## Testo da analizzare
━━━━━━━━━━━━━━━━━━━━━━━━━━━━━━
Il compimento della relazione, della cura, sta nell’accensione di quel cuore rovesciato.
Un cuore rovesciato illuminato è illuminante e orienta.
“Un fiammifero nel buio del mito”, dice Anna Maria della sua riflessione su Sirene, Tiresia, Penelope, Antigone, Cassandra e Medea. O forse rovesciarne la lettura, nella poesia, con voce di donna consapevole della differenza e capace di partire dall’io per entrare nell’”origine del canto occidentale”.
Seminario Il canto dell’altalena con Anna Maria Farabbi
Il 7 maggio sarà con noi, nel Giardino delle Beghine, Anna Maria Farabbi, una poeta che da sempre lavora sulla parola in modo originale, lontana dall’accademia e dai riflettori di concorsi e premi. Ha pubblicato molti libri, scegliendo sempre piccole case editrici: raccolte poetiche, libri per bambini, opere per il teatro, saggi.
Alla riflessione sui nodi critici della società, quelli in cui sono visibili la difficoltà e lo scarto rispetto a ciò che si considera “norma” (sordità, anoressia, cecità, mutismo, emarginazione, vecchiaia…), intreccia l’analisi di figure femminili importanti, spesso misconosciute, come Louise Michel o Kate Chopin di cui ha approntato le prime traduzioni in italiano.
Conosce il nostro Giardino e lo considera un luogo di grande importanza, nel quale è possibile l’interazione tra linee di pensiero, con modalità diverse, sempre attente all’approfondimento e al versante femminile con la sua specificità e il suo diverso linguaggio.
━━━━━━━━━━━━━━━━━━━━━━━━━━━━━━
## Informazioni fornite
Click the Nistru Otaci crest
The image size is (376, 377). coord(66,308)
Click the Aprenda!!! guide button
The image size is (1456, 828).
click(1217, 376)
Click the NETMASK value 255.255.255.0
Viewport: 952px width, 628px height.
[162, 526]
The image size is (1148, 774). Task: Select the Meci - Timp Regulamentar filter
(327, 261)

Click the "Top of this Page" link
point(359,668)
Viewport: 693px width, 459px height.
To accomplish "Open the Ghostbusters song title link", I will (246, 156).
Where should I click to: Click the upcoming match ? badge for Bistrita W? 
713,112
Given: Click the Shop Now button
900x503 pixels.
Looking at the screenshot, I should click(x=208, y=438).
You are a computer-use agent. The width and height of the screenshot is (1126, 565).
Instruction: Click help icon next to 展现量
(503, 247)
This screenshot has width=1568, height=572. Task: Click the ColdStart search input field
━━━━━━━━━━━━━━━━━━━━━━━━━━━━━━
## Compiti da svolgere
• a. Riscrivi il testo sul seminario con Anna Maria Farabbi, tutto da "Seminario Il canto" fino a "il teatro, saggi.", sostituendo "7 maggio" con "14 maggio".
• b. Secondo il testo sul seminario con Anna Maria Farabbi, in quale luogo sarà la poeta il 7 maggio?

## Soluzioni dei problemi
• a.
Seminario Il canto dell’altalena con Anna Maria Farabbi
Il 14 maggio sarà con noi, nel Giardino delle Beghine, Anna Maria Farabbi, una poeta che da sempre lavora sulla parola in modo originale, lontana dall’accademia e dai riflettori di concorsi e premi. Ha pubblicato molti libri, scegliendo sempre piccole case editrici: raccolte poetiche, libri per bambini, opere per il teatro, saggi.

• b. Nel Giardino delle Beghine.